• EXERCISE SET:
a: In the article about the VcG golf association, at whose annual meeting was the founding of the Association of Non-Club Golfers decided?
b: Pick up the article about the VcG golf association where it stops and keep writing it.

• PAGE TEXT:
::::::::

Golf for everyone
· Updated: · 6 min read
HOW THE VCG REVOLUTIONISED THE SPORT OF GOLF
The Association of Non-Club Golfers (VcG) is a real success story: for around three decades, it has enabled amateur players and newcomers to indulge their passion on courses across the country. Managing Director Marco Paeke explained to us why the VcG is probably the only club that is happy when members leave, and why, despite the coronavirus, the club is set for a truly record-breaking year.

Playing golf without a membership
Spontaneously heading to a golf course on a business trip and unwinding from a stressful meeting with a round of golf? Before 1992, that wasn’t an option for everyone! “The problem with clubs was the long waiting lists and high fees,” says Marco Paeke. Due to concerns about the next generation and with the aim of ridding golf of its elitist image, the founding of the Association of Non-Club Golfers (VcG) was decided at the annual meeting of the German Golf Association (DGV). This opened up the sport to a wider group of interested people – a decision that initially met with little enthusiasm in the golfing community.

::::::::

• DATA TO EXAMINE:
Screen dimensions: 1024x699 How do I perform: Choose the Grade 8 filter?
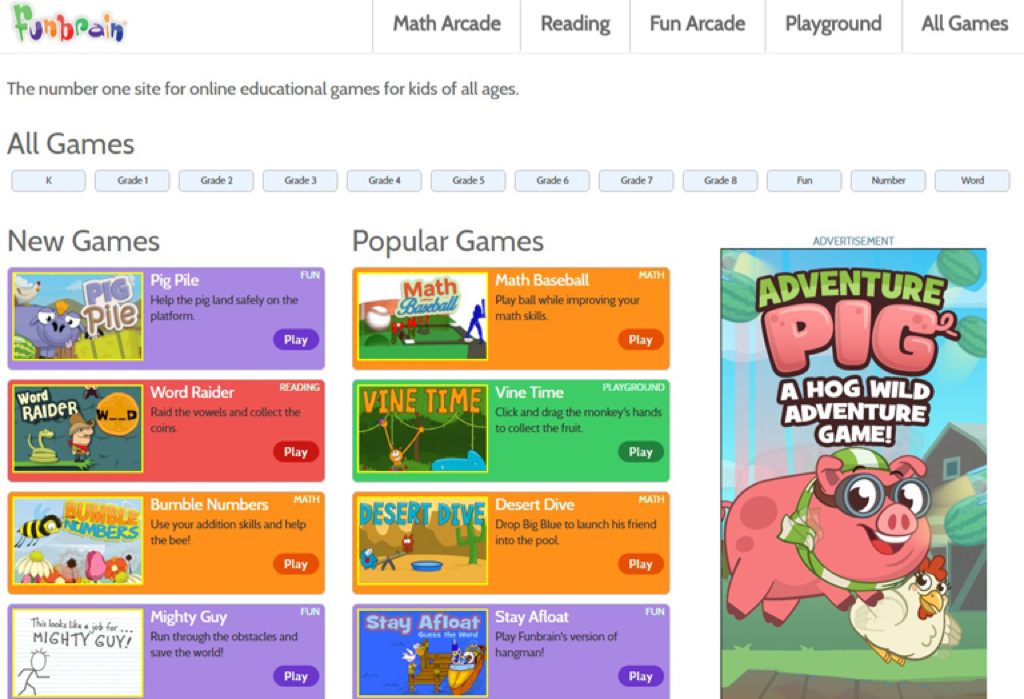[x=720, y=180]
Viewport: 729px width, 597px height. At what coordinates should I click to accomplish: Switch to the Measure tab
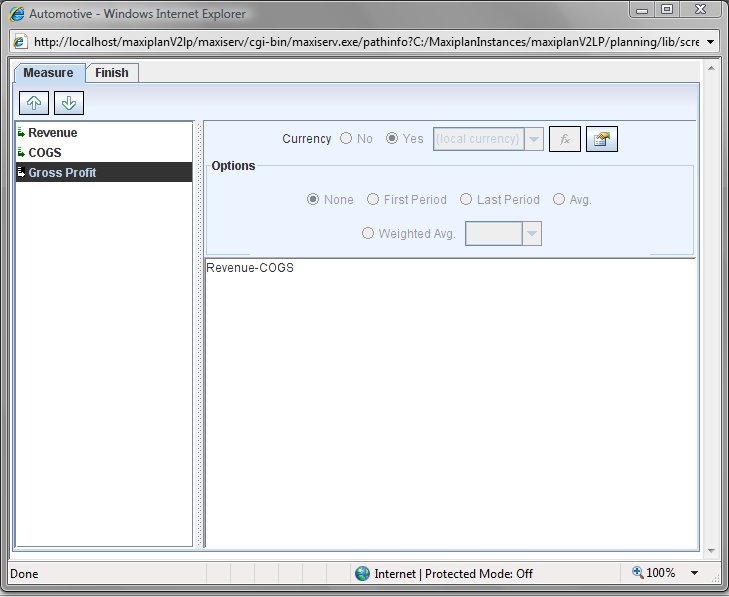click(48, 73)
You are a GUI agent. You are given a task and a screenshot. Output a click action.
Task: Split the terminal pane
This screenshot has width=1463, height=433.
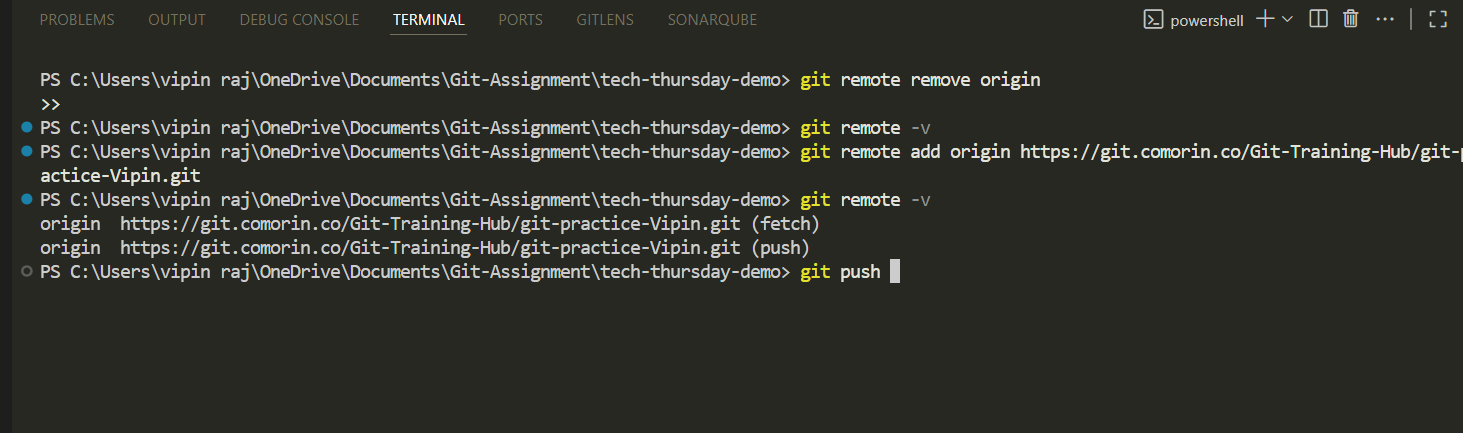(x=1318, y=19)
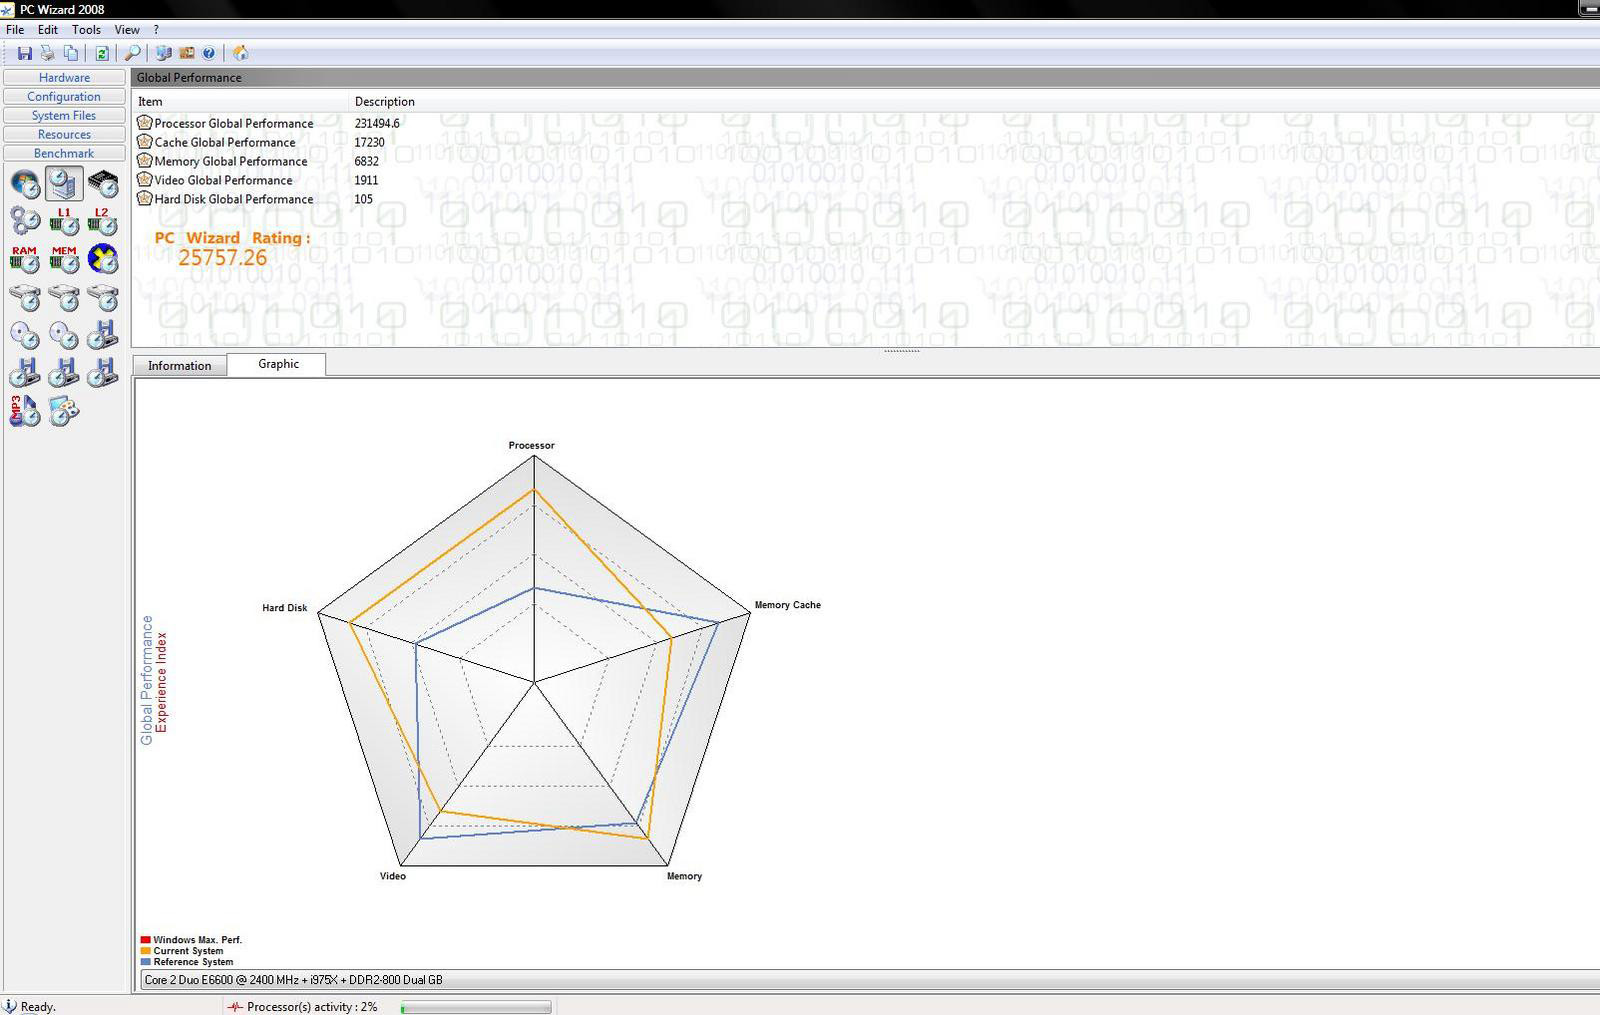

::::::::

• ANSWER SET:
a: At the annual meeting of the German Golf Association (DGV).

b:
“The vote was a close call. Some members spoke of ‘barefoot golfers’, others feared the heritage of the sport of golf would be sold off cheaply,” explains the expert. In 1993, fewer than a third of the clubs organised within the DGV granted the ‘homeless’ players the right to play on their courses; in some cases, they charged double green fees. “My predecessors had to fight for playing permits and were delighted to gain access to driving ranges – today we offer a completely comprehensive service,” says Paeke. He should know: the long-standing golf club manager has been managing director of the VcG since 2007.
Too many golf courses in Germany
The reason for the 180-degree turnaround by the long-established golf clubs: following a construction boom in the 1990s, supply soon outstripped demand. It is not without a certain irony that Paeke entered the industry for precisely this reason: a friend asked the trained travel agent whether, given his golfing experience, he could oversee the construction of a new course on the Baltic Sea – which he did, and where he immediately became club manager.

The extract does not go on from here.